+++ Source text

To test his idea, Fink adapted a system he had developed five years ago with another of his former students, Carsten Draeger. ² Fink and Draeger’s original system consisted of a D-shaped wafer of silicon a few centimeters across and a few millimeters thick. The waves they reversed weren’t sound waves but elastic surface waves known as Lamb waves, which travel at about a kilometer per second with a wavelength of a few millimeters. To excite the waves, Fink and Draeger used a piezoelectrically controlled vibrating needle. The same type of needle, touching the surface, could measure the waves.

Using such a system brings important advantages. A wave launched somewhere near the middle of the wafer will bounce off the wafer’s edges and reverberate through the wafer. Until the wave decays, the information it carries remains in the wafer. Moreover, thanks to the wafer’s irregular shape, the wave motion quickly becomes chaotic. That’s important because it helps to ensure that the system is ergodic—that is, the fluctuations at a particular spot represent the instantaneous fluctuations throughout the system. In time-reversal experiments, the more stirred up a system is, the fewer transducers one needs to reverse the signal. Indeed, Fink and Draeger showed that they could isotropically refocus a time-reversed wave in their wafer with just one far-field transducer.

++++++
+++ Records provided

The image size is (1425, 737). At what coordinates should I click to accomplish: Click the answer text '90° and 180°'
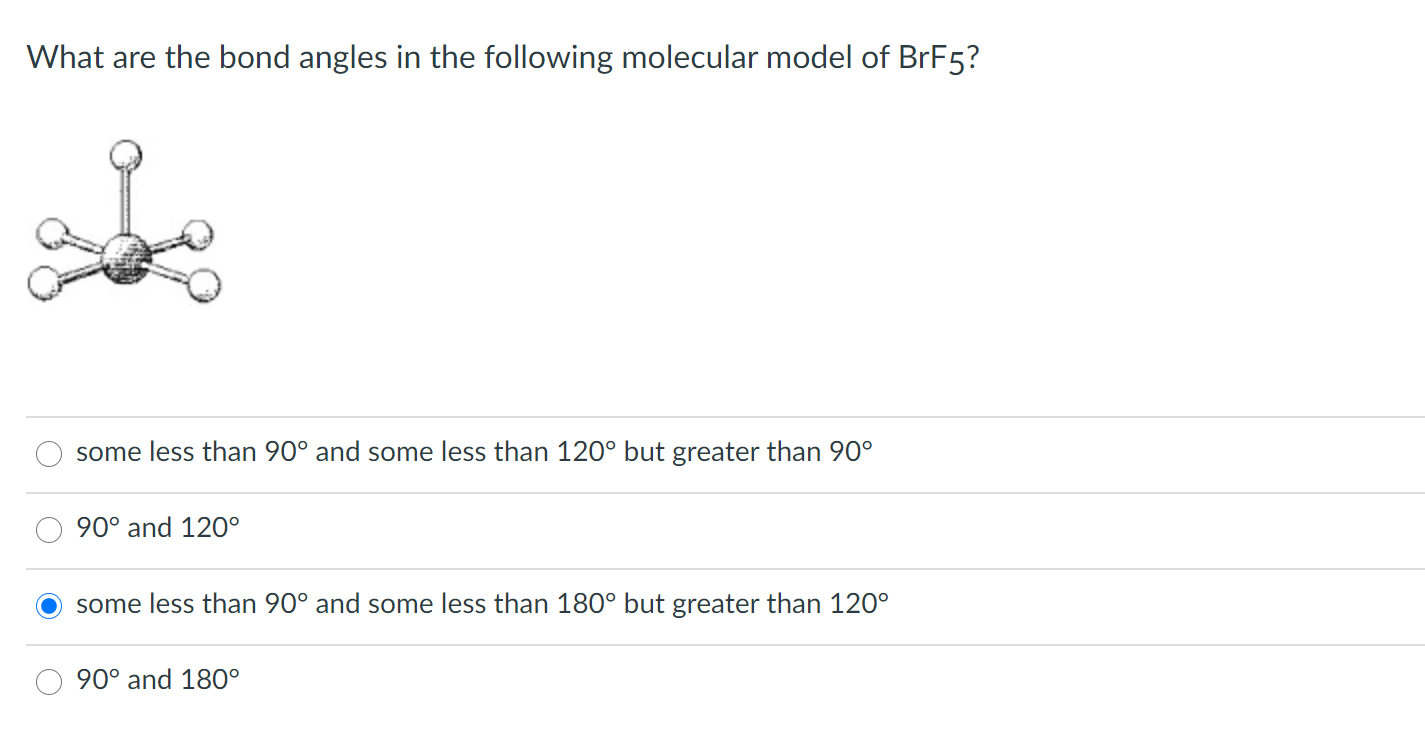coord(158,680)
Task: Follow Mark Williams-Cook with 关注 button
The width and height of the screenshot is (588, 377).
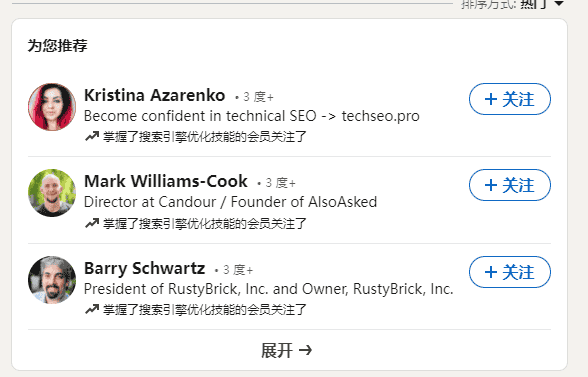Action: (x=510, y=185)
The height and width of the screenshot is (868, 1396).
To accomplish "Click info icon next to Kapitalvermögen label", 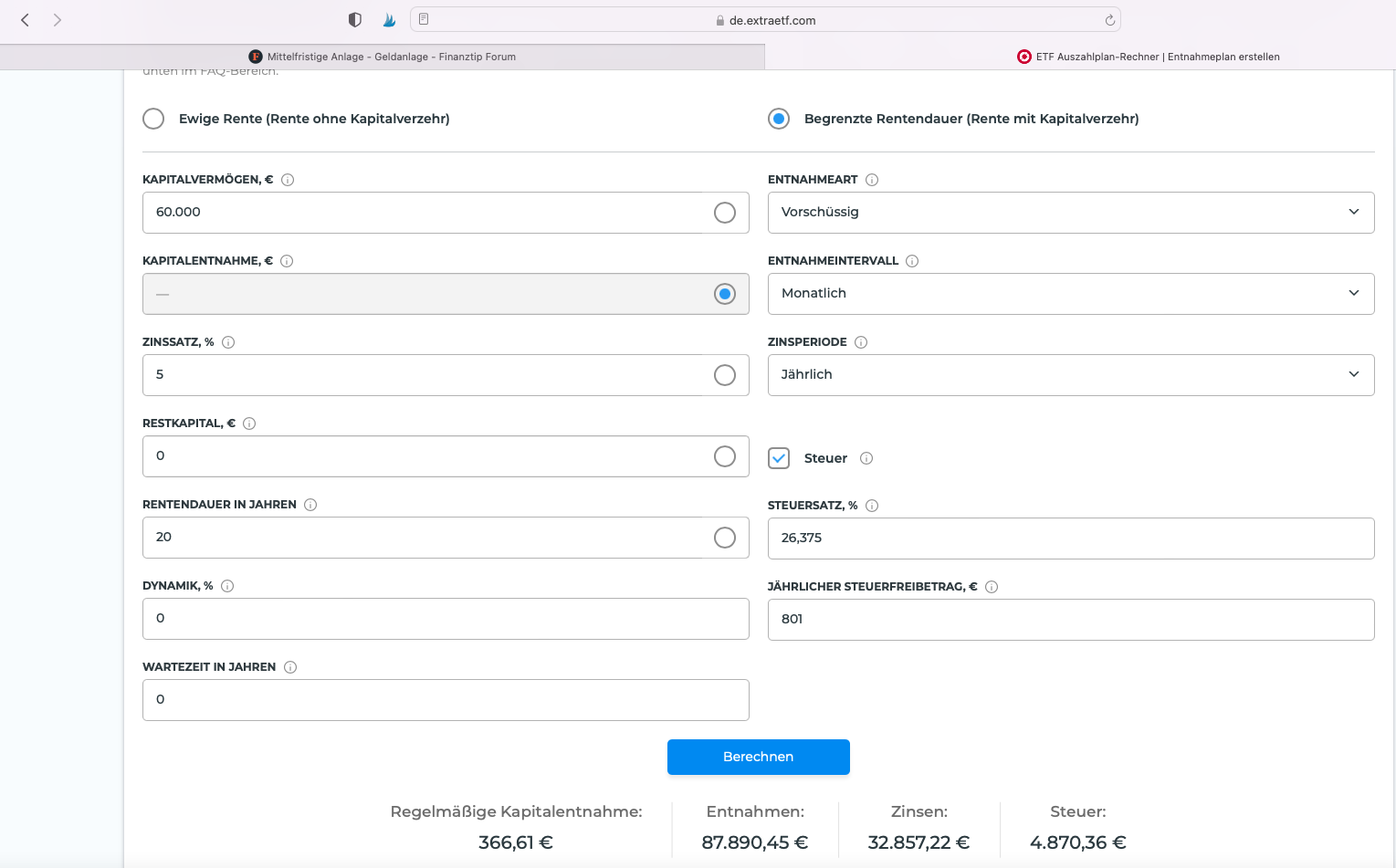I will click(288, 180).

++++++

### Apply what you read
1. According to the source text, about how fast do the Lamb waves travel?
2. Return everything in the source text from "To test his" down to "measure the waves.", word for word.

### Responses to the exercise
1. About a kilometer per second.

2.
To test his idea, Fink adapted a system he had developed five years ago with another of his former students, Carsten Draeger. ² Fink and Draeger’s original system consisted of a D-shaped wafer of silicon a few centimeters across and a few millimeters thick. The waves they reversed weren’t sound waves but elastic surface waves known as Lamb waves, which travel at about a kilometer per second with a wavelength of a few millimeters. To excite the waves, Fink and Draeger used a piezoelectrically controlled vibrating needle. The same type of needle, touching the surface, could measure the waves.